8 simple and very fast ways to take care of yourself

“Pay time to yourself”, “be more careful” – when we are in stress or thoroughly burned out, such advice is annoying. We don’t have the time or energy to take care of ourselves. And yet without this step, nowhere. That’s what you can do when the strength and emotional charge on zero.

The events of the last one and a half years have shown that their own mental health needs to be engaged: take care of him, maintain, help themselves. It helps to cope with stress in difficult and unstable times.

“It is necessary to give yourself at least five minutes a day: putting work and other duties pause, reflecting, look for available sources of energy, is sure the psychiatrist Jessica Gold. – Making such interruptions regularly, you will soon begin to notice improvements in mood, productivity and concentration ability. ” Here’s what you can do for yourself in five minutes.

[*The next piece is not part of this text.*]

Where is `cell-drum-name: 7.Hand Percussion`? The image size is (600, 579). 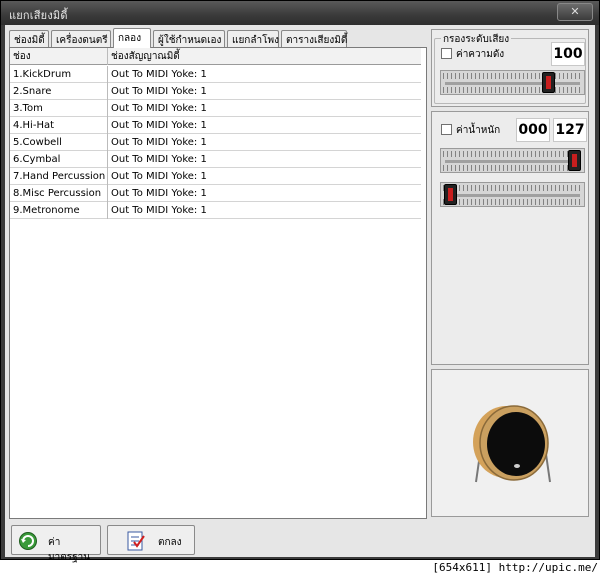 cell-drum-name: 7.Hand Percussion is located at coordinates (59, 176).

1. Free yourself from at least some of the mental load

Set all planning and thinking to better times. Is it possible to postpone the choice of school for the child for now? Do it. Is it possible to decide on the weekend plans not today, and at least tomorrow? If yes, set aside.

The easier it is our “mental cargo”, the easier it is to be here and now.

2. Do a breathing exercise

Deep breathing is an extremely simple practice that helps develop awareness and the ability to stay in the moment. And this, in turn, helps to calm the fussy mind, improves the mood and reduces the voltage.

On the Internet, you can easily find a variety of breathing techniques, the implementation of which will take no more than five minutes. “The most beautiful thing is that you can perform most practices even during tense meetings and telephone conversations,” Gold adds.

3. Listen to your favorite song

According to the clinical psychologist Megan Rice, this is one of the most efficient ways to quickly raise yourself the mood and recharge your positive energy.

You can even make a playlist from the compositions that are guaranteed to raise the mood, and include it in stress situations. If circumstances allow, you can even dance a little: movements lead to the release of endorphins, joy hormones.

4. Start keeping a journal

Call for five minutes to reflect and record thoughts in the diary – this practice will help to relax and increase awareness. Gold advises to take this diary with me, wherever you go to, and record our feelings after tense meetings and situations.

You can also install the corresponding mobile application, but many experts advise writing by hand.

5. Read the sammary or the small chapter of the book interesting to you

Psychiatrist Chandan Khandai believes that this is a great way to feel satisfied: firstly, in just five minutes you completed some task, and secondly, you learned something new in an area that is interesting to you. A small useful article would also do.

6. Go for a walk

The benefits of fresh air and physical activity for mental health cannot be overestimated: according to Jessica Gold, even the shortest walk allows you to switch, unwind and start thinking better.

7. Make a list of thanks

This practice is particularly effectively implemented by those who are immersed most of the time in negative thoughts. Try to specially choose time and focus on positive: happy memories, and better – on what you are grateful. Thank you all who deserves it: people, events and, of course, themselves.

8. Practice self-compassion

Most likely, you are familiar with thin, but the persistent voice of inner criticism. It’s time to fight back. Learn to be careful, to keep yourself, even the slightest successes.

Every day, find at least five minutes to analyze how you feel, console yourself, cheer up and gently push in the right direction.